Abbiamo bisogno di un’Italia veramente liberale, di uno Stato che arretri nel suo perimetro, lasci spazio ad una sana concorrenza dei privati e che per primo applichi la legge, pagando i propri debiti e rispettando i diritti dei cittadini e delle imprese.

È necessario:

– riformare il Titolo V della Costituzione riportando allo Stato le competenze su materie di interesse nazionale e riducendo i livelli di governo, per rendere finalmente gestibile il
nostro Paese;
– riorganizzare la Pubblica Amministrazione, che deve essere al fianco delle imprese e non
invece contro di loro;
– affermare lo stato di diritto, tutelando cittadini e imprese dagli abusi compiuti da
qualunque organo pubblico;
– ridurre le regole, perché non è con più regole che si rilancia l’economia;
– semplificare per rimuovere tutti gli ostacoli al fare impresa;
– rendere effettivamente flessibile il mercato del lavoro;
– ridurre il peso del fisco sulle imprese e migliorare i rapporti tra i contribuenti e l’Erario.
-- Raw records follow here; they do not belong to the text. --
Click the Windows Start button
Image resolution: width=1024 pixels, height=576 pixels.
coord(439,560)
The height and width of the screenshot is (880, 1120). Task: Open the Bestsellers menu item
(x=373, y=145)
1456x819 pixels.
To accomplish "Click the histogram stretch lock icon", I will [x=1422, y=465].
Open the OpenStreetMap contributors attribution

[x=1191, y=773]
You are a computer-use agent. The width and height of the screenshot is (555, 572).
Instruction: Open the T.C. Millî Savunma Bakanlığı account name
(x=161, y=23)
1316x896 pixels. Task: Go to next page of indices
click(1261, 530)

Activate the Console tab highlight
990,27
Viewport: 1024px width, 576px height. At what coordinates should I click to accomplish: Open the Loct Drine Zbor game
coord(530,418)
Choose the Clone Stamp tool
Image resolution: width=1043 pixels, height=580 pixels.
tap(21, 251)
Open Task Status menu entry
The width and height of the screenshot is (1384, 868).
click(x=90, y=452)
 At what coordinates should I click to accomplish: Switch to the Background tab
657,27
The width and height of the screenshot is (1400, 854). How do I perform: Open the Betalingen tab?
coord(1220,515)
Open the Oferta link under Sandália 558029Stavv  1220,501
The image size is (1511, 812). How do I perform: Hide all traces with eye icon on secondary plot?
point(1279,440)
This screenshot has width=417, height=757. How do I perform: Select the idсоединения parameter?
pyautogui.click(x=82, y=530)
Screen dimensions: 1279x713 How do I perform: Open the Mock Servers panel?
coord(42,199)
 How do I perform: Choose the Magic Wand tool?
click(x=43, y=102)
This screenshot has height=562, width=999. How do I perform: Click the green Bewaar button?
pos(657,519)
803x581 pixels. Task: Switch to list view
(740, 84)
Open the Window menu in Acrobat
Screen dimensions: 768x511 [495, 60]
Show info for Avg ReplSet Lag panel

Creare insomma un nuovo contesto, che assecondi le attività delle imprese e non le ostacoli.

GLI EFFETTI ECONOMICI

Con le nostre misure:

– il tasso di crescita si innalzerà al 3%; il PIL aumenterà in cinque anni di 156 miliardi di euro
(al netto dell’inflazione), +2.617 euro per abitante;
– l’occupazione si espanderà di 1,8 milioni di unità, il tasso di occupazione salirà al 60,6% nel
2018 dal 56,4% del 2013 (+4 punti percentuali) e il tasso di disoccupazione scenderà all’8,4% dal 12,3% atteso per il 2014;
– il peso dell’industria tornerà al 20% del valore aggiunto dell’intera economia, dal 16,7%
attuale, gli investimenti balzeranno del 55,8% cumulato (+66,4% quelli in macchinari e
mezzi di trasporto, +44,7% quelli in costruzioni) e l’export si innalzerà del 39,1%, arrivando
al 36,7% del PIL;
– il reddito medio delle famiglie che vivono di lavoro dipendente nel 2018 sarà più alto di
3.980 euro reali;
– l’inflazione rimarrà attorno all’1,5%; la produttività aumenterà di quasi l’1% medio
all’anno;
– il deficit pubblico diventerà un consistente surplus, il debito cadrà al 103,7% del PIL, ben
sotto il 111,6% richiesto dai patti europei (129,2% nel 2013, compresi 48 miliardi di debiti
commerciali della PA alle imprese), la pressione fiscale scenderà dal 45,1% al 42,1% e le
spese correnti al netto degli interessi dal 42,9% al 36,9%.